**Task requirements:** Reproduce the records verbatim, starting with the line that contains "You are a GUI" and continuing through the line that contains "(x=450, y=118)".

**Records for this task:**

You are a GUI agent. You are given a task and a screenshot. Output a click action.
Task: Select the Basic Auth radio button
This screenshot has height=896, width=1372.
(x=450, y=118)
--
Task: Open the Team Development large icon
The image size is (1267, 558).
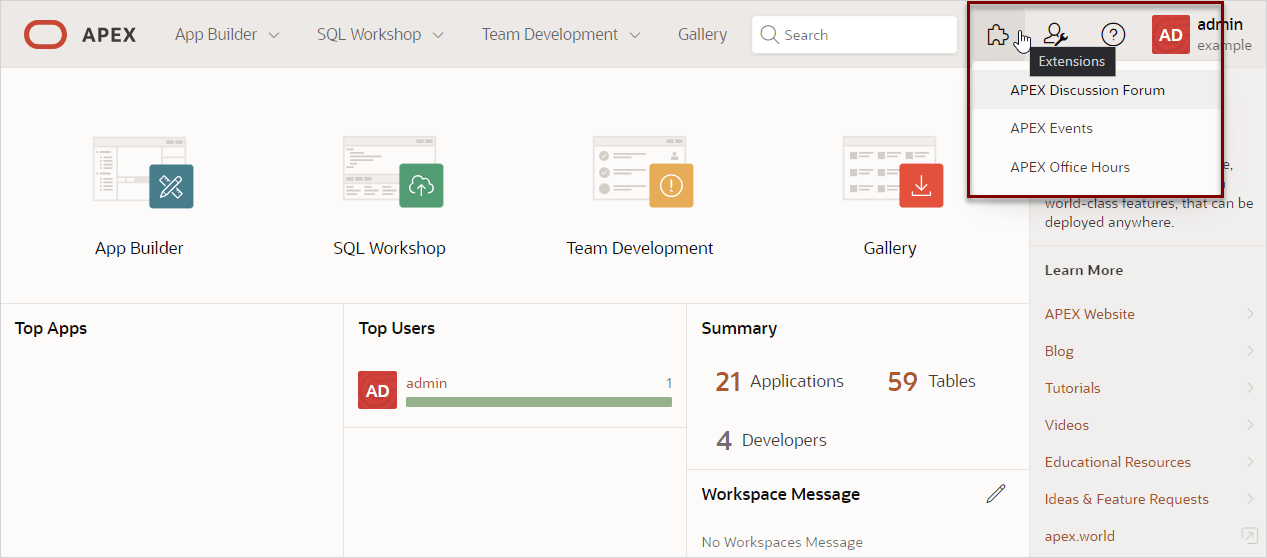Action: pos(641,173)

**Task response:**
You are a GUI agent. You are given a task and a screenshot. Output a click action.
Task: Select the Basic Auth radio button
This screenshot has height=896, width=1372.
(x=450, y=118)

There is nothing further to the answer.